Il terzo e ultimo inverno descritto è quello del bracconiere, chiamato a sua volta "re dei camosci" per la quantità di bestie uccise, più umilmente lui preferisce il titolo di "ladro di bestie"; anche lui sente forte, in una mattina d'inverno, il peso della vecchiaia e teme, come il Re dei Camosci, che quella sarà la sua ultima stagione di caccia.
Quello raccontato da De Luca è un duello che si consuma solo nelle ultime pagine, è costruito da descrizioni meravigliose e metafore quasi inimmaginabili che accompagnano il lettore a girovagare per le montagne dei camosci o nel villaggio e nella mente del bracconiere.
Magistrale anche l'introspezione dei due protagonisti che sono buoni e cattivi in egual misura e raccontano, tramite i propri pensieri di quella giornata di inizio inverno, esperienze di vita solitaria che li ha portati ad essere ciò che sono.
Lo stile è semplice, lineare, non lascia nulla indietro di non detto e anche dove sembra nascondere i pensieri dei personaggi con un po' di ermetismo, subito scioglie ogni nostro dubbio e ci trascina con sé fino all'ultima riga.
Ma cosa c'entra, vi chiederete, in una storia di camosci e bracconieri il peso di una minuscola farfalla? Una farfalla bianca accompagna il re dei camosci per tutta la sua vita e pone sulle sue corna il proprio peso.

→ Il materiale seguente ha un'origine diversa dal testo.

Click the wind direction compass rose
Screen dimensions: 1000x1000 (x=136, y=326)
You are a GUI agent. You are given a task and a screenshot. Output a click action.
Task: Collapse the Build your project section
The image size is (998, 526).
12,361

Un peso paragonabile a quello di una splendida corona. Il peso della regalità e dell'ammirazione.
Direi che, detto ciò, si può passare al voto.
La sola cosa che mi ha lasciato l'amaro in bocca è stata la lunghezza, decisamente troppo corto!
Tuttavia, non è un peso grande e direi che questo bel libro si merita un bel 10/10.